Egypt said Tuesday that work will begin next week to double the width of a buffer zone being built along the border with Gaza to prevent terrorists infiltrating into Egypt from the region, AFP reported.
A 500-meter wide buffer zone is now being built along some 10 kilometers of the border, with some 800 homes being demolished in the process.
Work will begin next week to expand it by another 500 meters, North Sinai provincial Governor Abdel Fattah Harhur said.
Harhur told AFP he had met families from the area to be evacuated and told them they needed to inform authorities of the border city of Rafiah whether they want financial compensation or alternative housing.
The decision on the buffer zone was made following two deadly attacks in October in El-Arish, which killed dozens of soldiers and were claimed by Egypt’s deadliest terrorist group, Ansar Bayt Al-Maqdis.
Egyptian sources have revealed that Hamas terrorists had provided the weapons for the lethal attacks in El-Arish through one of its smuggling tunnels under the border to Sinai, thus making the buffer zone necessary.
As part of the buffer zone plan, the Egyptian military is seizing and evacuating homes belonging to Gazans.

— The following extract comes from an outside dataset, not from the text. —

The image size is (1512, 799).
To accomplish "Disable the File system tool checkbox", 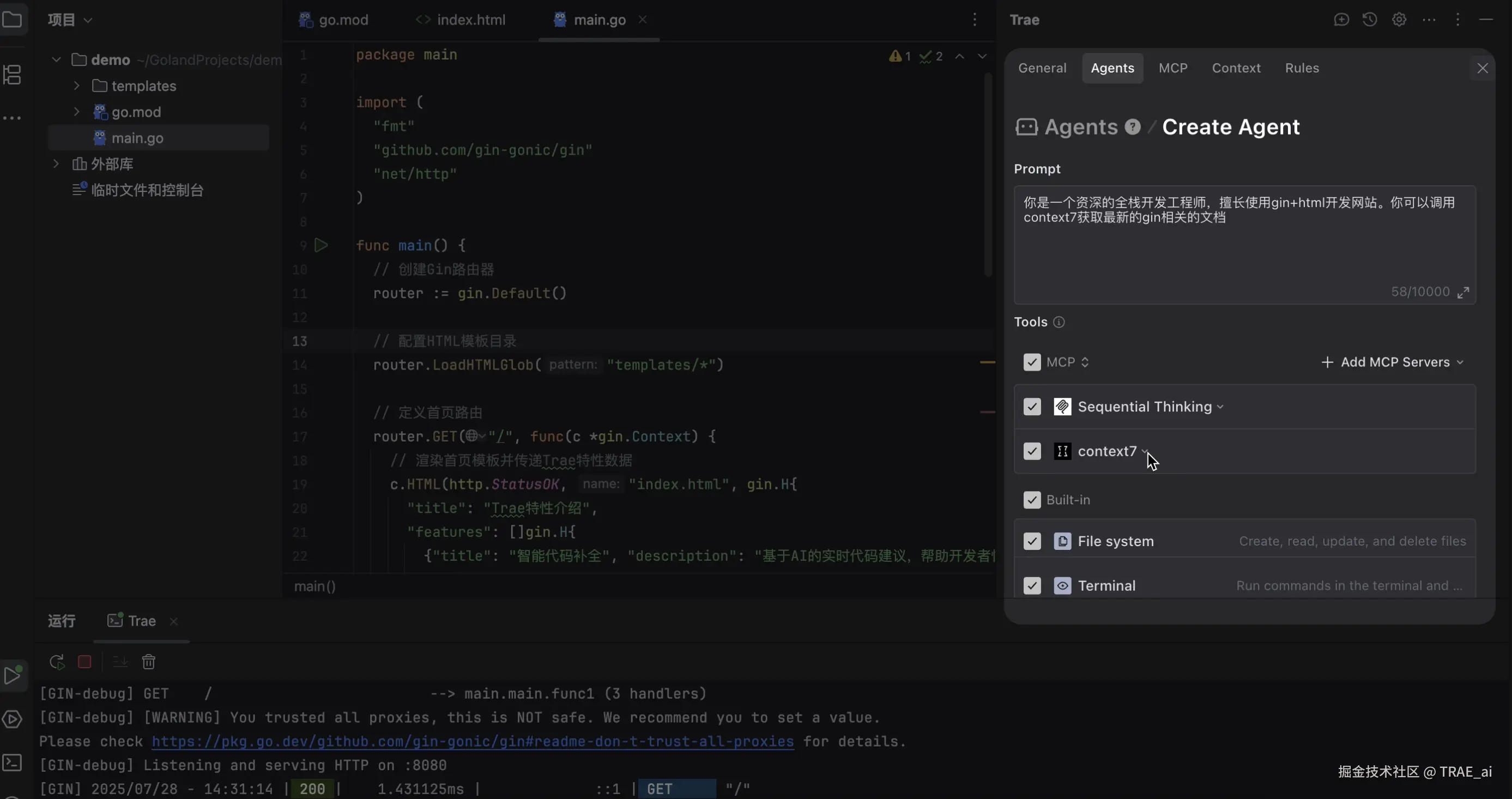I will [x=1032, y=541].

Egypt initially said it would wipe out all homes to a depth of 500 meters(over 1,640 feet) all along the 13 kilometer (over eight mile) border. Later it doubled that depth to 1 kilometer (0.62 miles).
The international community has been silent thus far about the buffer zone and the expulsions that have resulted from it. One exception is Amnesty International, which condemned Egypt’s demolition of hundreds of homes and called for a halt to its “unlawful evictions” of residents.